As a historian-turned-philosopher, Oakeshott had a particular interest in the assumptions underpinning historical enquiry. He was in effect an English continuator of the neo-Kantian tradition that included figures such as Heinrich Rickert and Wilhelm Dilthey. His importance here was recognised by his older contemporary R.G.C. Collingwood, whose Idea of History hailed the theory of historical knowledge set out in Experience and its Modes as a milestone in contributions to the subject. Oakeshott returned to it in his final work, On History (1983), which argued that the critical study of the past offers a unique form of insight, different from our ordinary practical orientation to it.

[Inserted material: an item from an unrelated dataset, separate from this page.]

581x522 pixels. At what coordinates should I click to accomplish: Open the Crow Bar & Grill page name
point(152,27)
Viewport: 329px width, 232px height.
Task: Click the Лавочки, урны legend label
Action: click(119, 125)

In the practical mode in which we live most of our lives, the past is meaningful insofar as it is useful or otherwise valuable for us. For the individual, memory supplies an orientation towards the present and the future. By analogy, any society must have what Oakeshott called a “useful past” (which may be heavily contested) which plays a similar role. One could say that Oakeshott, like Orwell, saw all political debates about the past as necessarily part of a struggle for control over the future. Historical understanding was important precisely because it offered a view of the past indifferent to contemporary moral and political issues.
The past seen from the historical point of view, Oakeshott argued, had to be understood exclusively in terms of its own past. After all, unless one wants to defend backwards causation, one cannot explain why an event in the past happened as it did in terms of what came after it. The space between past events and ourselves is the dimension of their significance or relevance, not explanation. Of course, that is not to say our understanding of the past does not change. Oakeshott thought it must do so, as each generation of historians finds fresh questions to ask. But even if the questions were originally motivated by contemporary concerns, the answers cannot be responses to them, because they are in the form of a relation of past events.
Oakeshott was thus diametrically at odds with Lord Acton, who exhorted historians “to suffer no man and no cause to escape the undying penalty which history has the power to inflict on wrong”. Passing moral judgement on the past was appropriate in practical life, where the past was treated as a source of moral guidance, but for historians to do so was superfluous and irrelevant. It was superfluous because in political and ethical life the past was already moralised, and irrelevant because judging that something was wrong told us nothing about why it had happened.
This firm distinction between practical and historical views of the past was in keeping with Oakeshott’s general belief that contemplation and action were fundamentally different activities. He explicitly rejected Marx’s thesis that the point of philosophy is to change the world; like Wittgenstein, he thought that philosophy left everything as it was. There was no straightforward way to translate philosophical ideas into action. The aim of the political philosopher was to identify the conditions of the possibility of political life, not to make policy recommendations.
Oakeshott joked in his retirement speech that “I have tried to be a philosopher, but happiness kept breaking through.” In fact, it is not clear that he was really happy at all; he lived a chaotic bohemian private life that included three marriages and numerous affairs (including a brief liaison with Iris Murdoch). As he remarked in his private notebooks, “Few, in these days, have a simple identity: mostly it is complex, made up of tensions.”